Auf Internet-Videos ist zu sehen, wie Hunderte Studenten durch Straßen ziehen und den Rücktritt von Melih Bulu fordern. Erdogan hatte am Samstag per Dekret Bulu zum Rektor gemacht. Es ist das erste Mal seit 1980, dass der Rektor nicht von der Universität selbst bestimmt wurde.

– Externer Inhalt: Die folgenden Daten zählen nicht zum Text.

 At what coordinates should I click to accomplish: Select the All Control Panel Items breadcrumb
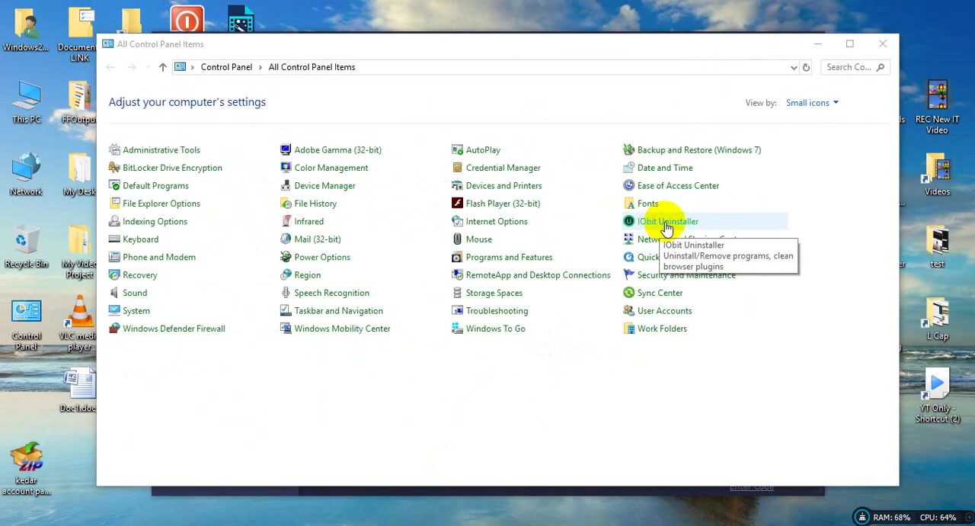(x=312, y=67)
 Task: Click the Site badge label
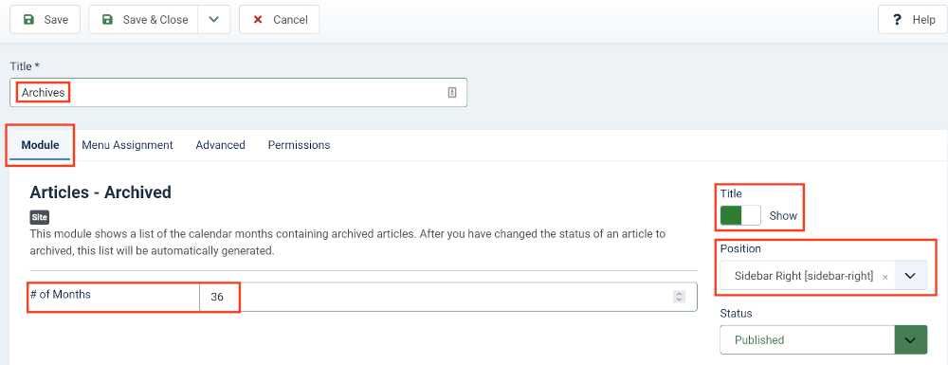tap(39, 217)
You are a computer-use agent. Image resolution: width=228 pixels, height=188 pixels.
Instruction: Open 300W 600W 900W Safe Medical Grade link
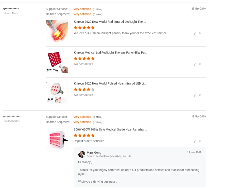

"Wir wollen keinen staatlich eingesetzten Rektor" und "Er wird gehen, wir bleiben!", riefen die Demonstranten. Der Lehrkörper verabschiedete eine Erklärung, in der die Berufung von Bulu als Verletzung der Wissenschaftsfreiheit und Verstoß gegen die demokratischen Werte der Universität verurteilt werden. Der 50-jährige Melih Bulu war am Freitag von Erdogan als Leiter der Bogazici-Universität, zu Deutsch Bosporus-Universität, in Istanbul eingesetzt wurde.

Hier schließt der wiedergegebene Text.